Yurt Skandalı! İmamoğlu'nu Protesto Eden Öğrenciler Atıldı mı?
CHP Muğla Milletvekili Cumhur Uzun, gündeme bomba gibi düşen bir iddiayı ortaya attı. Uzun, Muğla'da Ekrem İmamoğlu'nun tutuklanmasını protesto eden beş öğrencinin, bu eyleme katılmaları gerekçesiyle kaldıkları yurttan atıldığını açıkladı. Bu durumun kabul edilemez olduğunu vurgulayan Uzun, Gençlik ve Spor Bakanı'na seslenerek, öğrencilerin mağduriyetinin giderilmesini talep etti.
Öğrencilerin Anayasal Hakkı Engellendi mi?
Cumhur Uzun, TBMM Genel Kurulu'nda yaptığı konuşmada, öğrencilerin anayasal haklarını kullanarak protestoya katıldıklarını ve bu nedenle cezalandırılmalarının hukuksuz olduğunu belirtti. Uzun, "İstanbul Büyükşehir Belediye Başkanımız ve Cumhurbaşkanı Adayımız sayın Ekrem İmamoğlu’nun siyasi bir darbe ve hukuken dayanaksız iddialar ile tutuklanması sonrasında başta İstanbul Saraçhane olmak üzere yurdun dört bir yanında vatandaşlarımız bu durumu protesto etmişlerdir. Bu protestoların adreslerinden biri de memleketim Muğla olmuştur. Anayasal hakkını kullanarak bu eylemlere katılan Muğla Sıtkı Koçman Üniversitesi öğrencisi 5 gencimiz, barındıkları yurtlardan aranarak; kendi istekleri ile yurtlardan ayrılmaları, ayrılmazlarsa yurtlara bir daha alınmayacakları ve burslarının kesileceği söylenmiş, sonrasında yurtlarla ilişikleri kesilerek adeta sokağa atılmışlardır," ifadelerini kullandı.
Bakanlığa Çağrı: Öğrenciler Emanettir!
Uzun, Gençlik ve Spor Bakanı'na seslenerek, öğrencilerin mağduriyetinin giderilmesi için acil পদক্ষেপler atılmasını istedi. "Buradan Gençlik ve Spor Bakanına sesleniyorum. O öğrenciler 1 milyon Muğlalıya emanettir. Ama en başta devletimize emanettir. Bir an önce bu yanlıştan dönülmeli, gençlerimiz yeniden yurtlarına yerleştirilmeli ve bu kanunsuz talimatı verenler hakkında işlem yapılmalıdır," dedi. Bu sözler, öğrencilerin durumunun ciddiyetini ve konunun takipçisi olacaklarını gösteriyor.
Öğrenciler Ne Yapacak?
Yurttan atılan öğrencilerin geleceği belirsizliğini koruyor. Bu durum, öğrencilerin eğitim hayatlarını olumsuz etkileyebilir ve maddi zorluklara yol açabilir.
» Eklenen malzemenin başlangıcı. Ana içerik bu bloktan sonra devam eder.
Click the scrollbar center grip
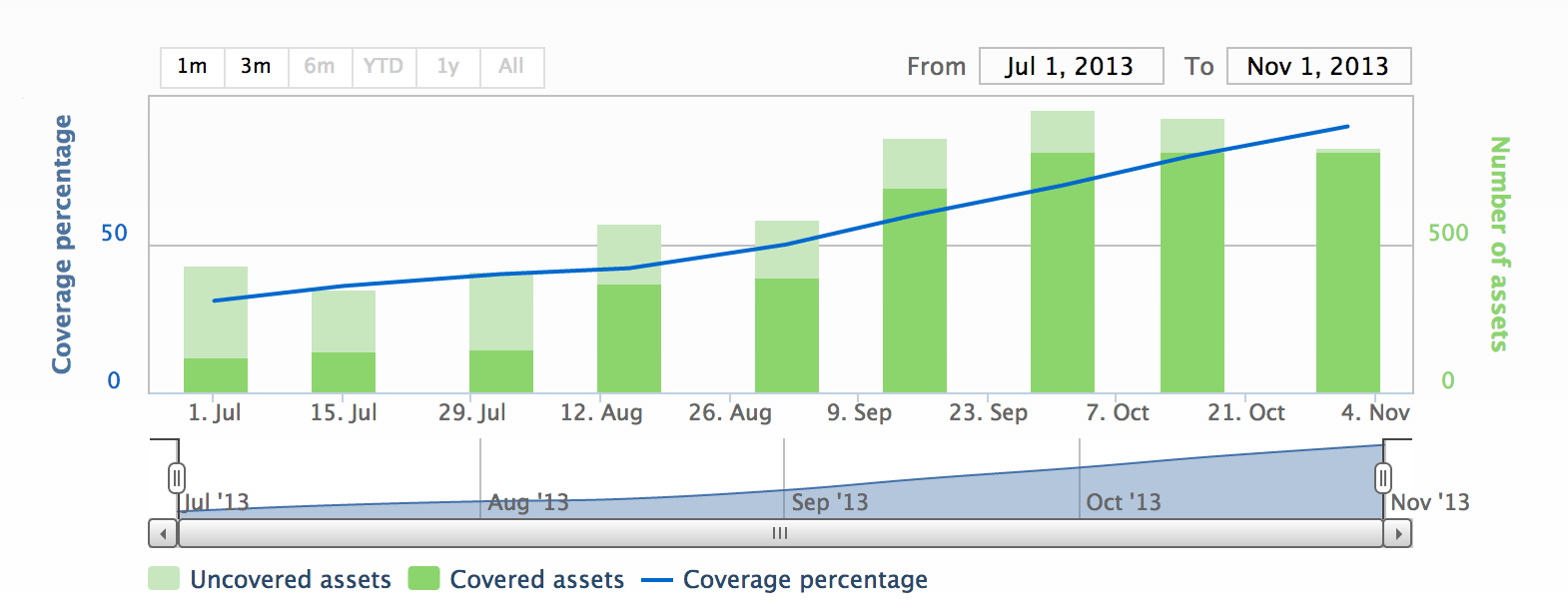Viewport: 1568px width, 615px height. (780, 534)
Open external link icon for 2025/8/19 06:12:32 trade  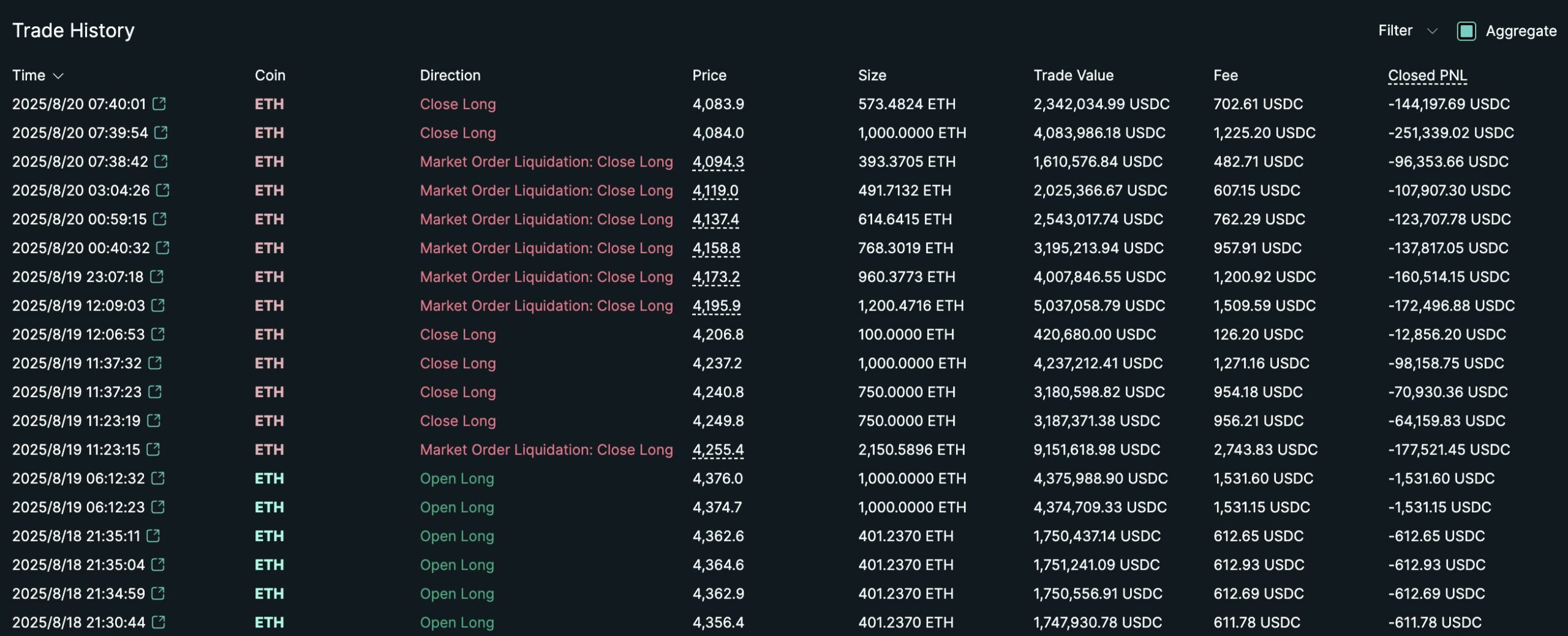pos(158,478)
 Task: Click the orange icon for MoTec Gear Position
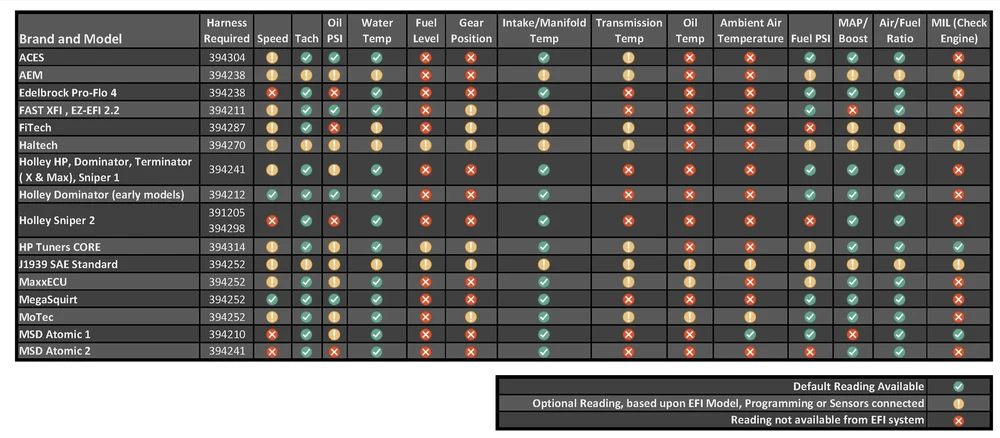point(471,316)
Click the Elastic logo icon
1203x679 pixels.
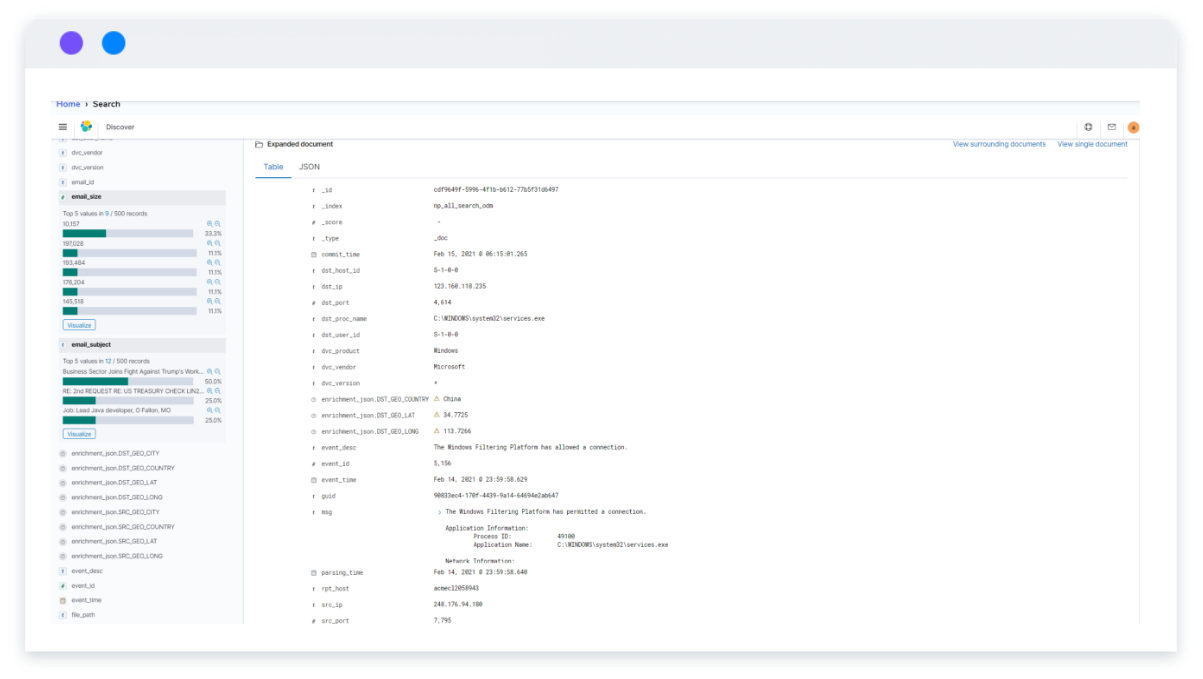pyautogui.click(x=86, y=127)
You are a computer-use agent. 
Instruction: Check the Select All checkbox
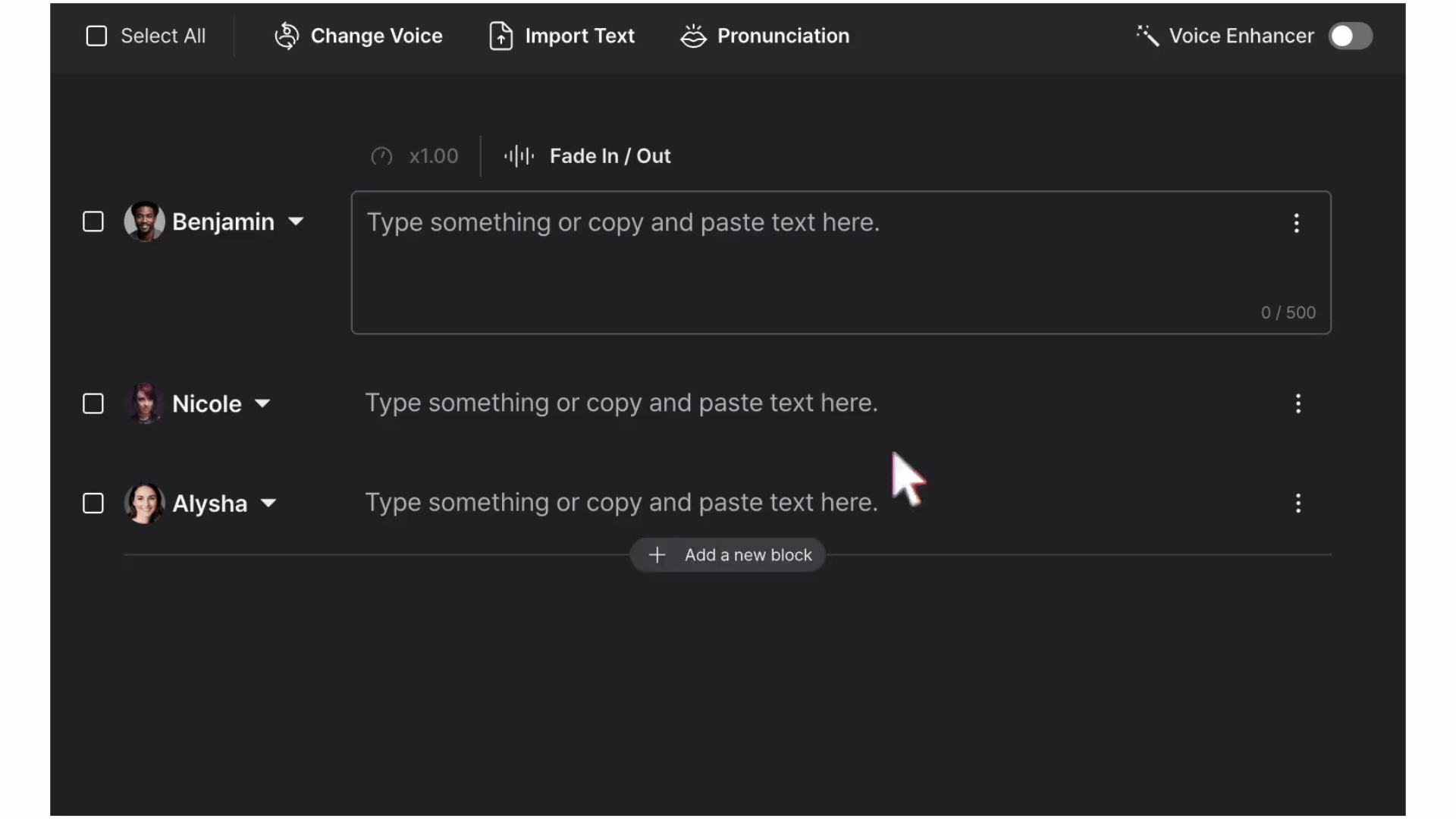(96, 36)
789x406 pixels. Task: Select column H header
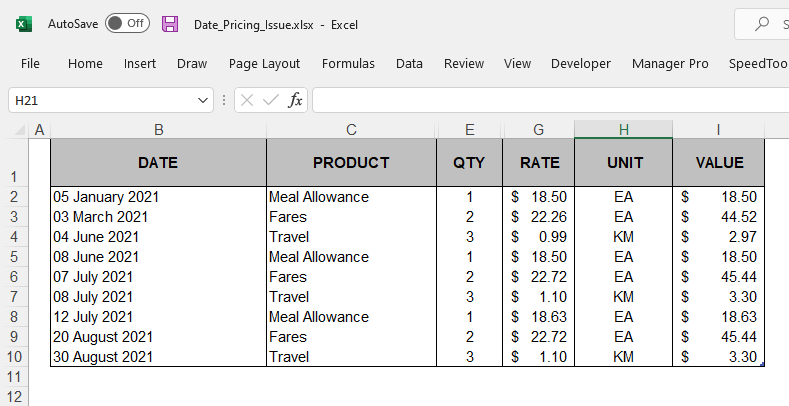click(x=623, y=130)
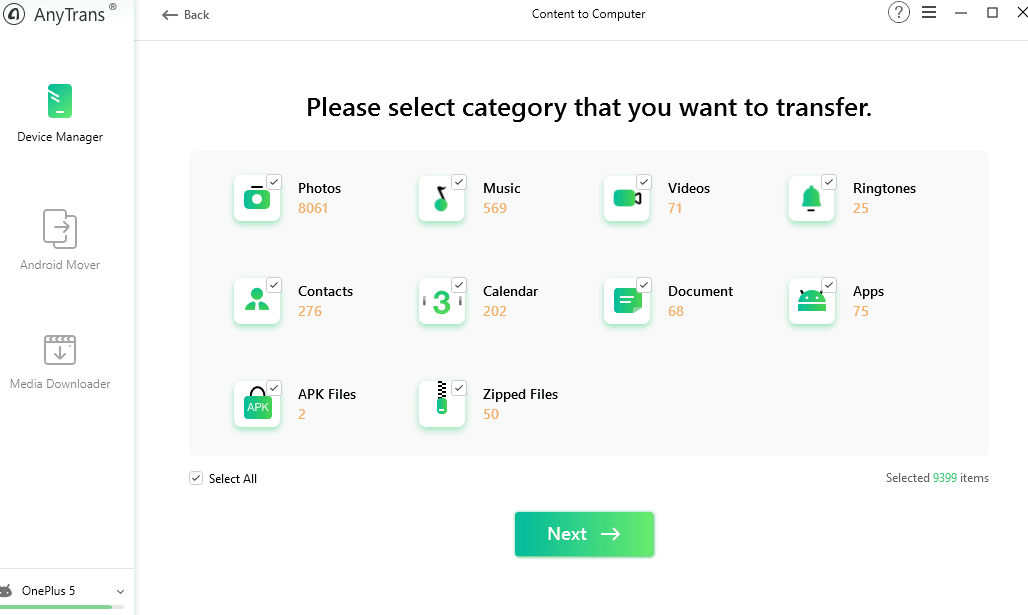The image size is (1028, 615).
Task: Uncheck the Ringtones category checkbox
Action: (x=829, y=182)
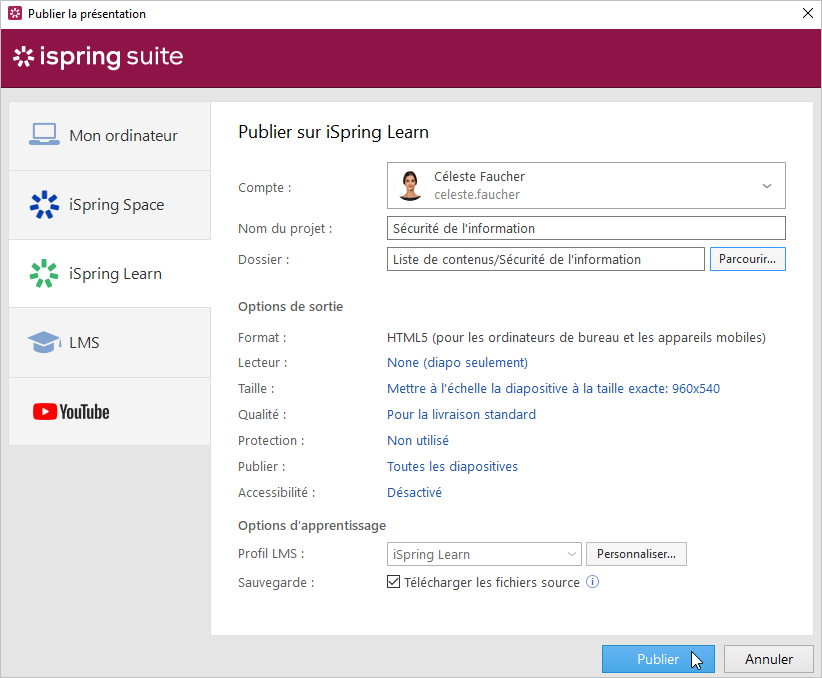Open the Personnaliser... settings button
The image size is (822, 678).
pos(636,554)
Öğrencilerin bu mağduriyetinin giderilmesi için kamuoyunun ve yetkililerin duyarlılık göstermesi büyük önem taşıyor.
Bu olay, Türkiye'de ifade özgürlüğü ve öğrenci hakları konularında yeniden tartışmaları alevlendirdi. Öğrencilerin anayasal haklarını kullanmalarının engellenmesi ve bu nedenle cezalandırılmaları, demokratik bir toplumda kabul edilemez bir durum olarak değerlendiriliyor. Umarız yetkililer bu konuda hassasiyet gösterir ve öğrencilerin mağduriyetini giderir.